EXERCISES ->
a – Translate this sentence from the article on Alfred Stieglitz's cloud photographs into Spanish: "Stieglitz had, by the standards of his day, photographed the unphotographable."
b – Extend the article on Alfred Stieglitz's cloud photographs, picking up after its final sentence.

Alfred Stieglitz, regarded by many as the father of American fine art photography, was making remarkable photographs as early as the 1880s. But when he turned his lens skyward to shoot clouds in the 1920s and 1930s, he had a pretty unusual goal in mind: to compose a symphony.
“I wanted a series of photographs,” the New Jersey native wrote in a 1923 issue of The Amateur Photographer & Photography, “which when seen by Ernest Bloch (the great composer) he would exclaim: Music! Music! Man, why that is music!”
Stieglitz didn’t just want his photography to appear symphonic, though. He had for years believed the medium itself was an art form; one that could not only produce beautiful imagery — reminiscent of, say, painting or sculpture — but could convey both an external reality and internal experience.
The resulting series, Equivalents, was revolutionary, and is now recognized as some of the very first abstract modernist art photography. Stieglitz transformed the camera from a slave-like recorder of events to a window through which the transcendent might be experienced. The lyrical shape-shifting of clouds — which seem to have no true structure — served as an external equivalent to changeable human feelings. Stieglitz had, by the standards of his day, photographed the unphotographable.

Records from a data collection ->

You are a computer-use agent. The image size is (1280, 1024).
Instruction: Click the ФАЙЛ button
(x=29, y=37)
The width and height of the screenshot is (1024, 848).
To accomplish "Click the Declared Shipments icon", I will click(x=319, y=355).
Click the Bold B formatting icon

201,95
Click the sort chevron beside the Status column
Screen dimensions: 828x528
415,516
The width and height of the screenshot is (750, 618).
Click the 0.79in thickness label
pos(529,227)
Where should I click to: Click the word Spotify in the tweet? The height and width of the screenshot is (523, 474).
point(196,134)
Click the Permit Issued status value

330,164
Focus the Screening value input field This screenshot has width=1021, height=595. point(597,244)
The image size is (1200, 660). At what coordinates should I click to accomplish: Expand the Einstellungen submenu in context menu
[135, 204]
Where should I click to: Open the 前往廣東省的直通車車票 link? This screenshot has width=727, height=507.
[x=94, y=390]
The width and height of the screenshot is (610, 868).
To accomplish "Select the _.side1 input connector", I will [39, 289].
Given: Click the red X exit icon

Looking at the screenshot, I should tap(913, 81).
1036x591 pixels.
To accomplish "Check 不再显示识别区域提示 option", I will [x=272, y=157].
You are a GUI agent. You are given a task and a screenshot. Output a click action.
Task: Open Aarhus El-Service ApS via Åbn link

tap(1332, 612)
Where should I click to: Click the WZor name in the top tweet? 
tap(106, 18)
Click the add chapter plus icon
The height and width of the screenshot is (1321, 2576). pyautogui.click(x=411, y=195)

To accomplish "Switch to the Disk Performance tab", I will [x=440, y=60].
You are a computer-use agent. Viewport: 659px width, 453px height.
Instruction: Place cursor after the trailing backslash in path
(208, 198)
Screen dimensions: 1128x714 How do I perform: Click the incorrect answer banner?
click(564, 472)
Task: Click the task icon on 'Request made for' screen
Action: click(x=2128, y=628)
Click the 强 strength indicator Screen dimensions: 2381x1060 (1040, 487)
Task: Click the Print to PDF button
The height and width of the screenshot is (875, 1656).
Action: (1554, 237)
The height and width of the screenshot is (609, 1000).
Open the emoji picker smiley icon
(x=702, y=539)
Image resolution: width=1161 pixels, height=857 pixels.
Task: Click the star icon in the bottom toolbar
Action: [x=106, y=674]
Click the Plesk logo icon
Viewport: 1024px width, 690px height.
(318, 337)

ANSWERS PROVIDED ->
a – Según los criterios de su época, Stieglitz había fotografiado lo infotografiable.

b –
An exhibition running through March 23 at San Francisco’s Fraenkel Gallery takes that very name, The Unphotographable, and places a piece from Stieglitz’s series at its very heart. Touted by its curators as the chronicling of an alternate history of photography, the show champions images in which direct representation is eschewed for abstraction, obfuscation, and even fraudulence.
Broad in scope, the show allows for images that make quirky bedfellows. Among many greats, there’s also plenty to amuse: The Vision seems like a playful Victorian parlor trick (Oh, look, a ghost!) while the famously disputed Loch Ness Monster still feels like a benevolent joke. Then there’s the surreal: Man Ray’s Primacy of Matter over Thought, where a solarized nude of painter Meret Oppenheim charts how the manipulation of exposure can produce something radically like sculpture. One sees what was once literally unphotographable in the X-ray, Swallowed Coin, Military Hospital, and then there’s the exposure of the nearly-hidden: Christian Marclay’s Silence (The Electric Chair) is a silk screen crop focusing on the sign reading “silence” found in the background of Andy Warhol’s Electric Chair.
“It’s difficult to draw firm lines of what exactly is unphotographable,” Assistant Director of Fraenkel Gallery Darius Himes says, explaining why the exhibition is pitched broadly. “It’s more about the suggestion of looking for something beyond what is there, what is physically tangible.”
Aiming to expand on shows such as 2005’s The Perfect Medium: Photography and the Occult at the Metropolitan Museum of Art and Brought to Light: Photography and the Invisible at the San Francisco Museum of Modern Art in 2008, he adds this is a sort of fleshing out of those concepts. It’s not necessarily comprehensive, but The Unphotographable certainly provides a fascinating potted history of the creative use of the camera.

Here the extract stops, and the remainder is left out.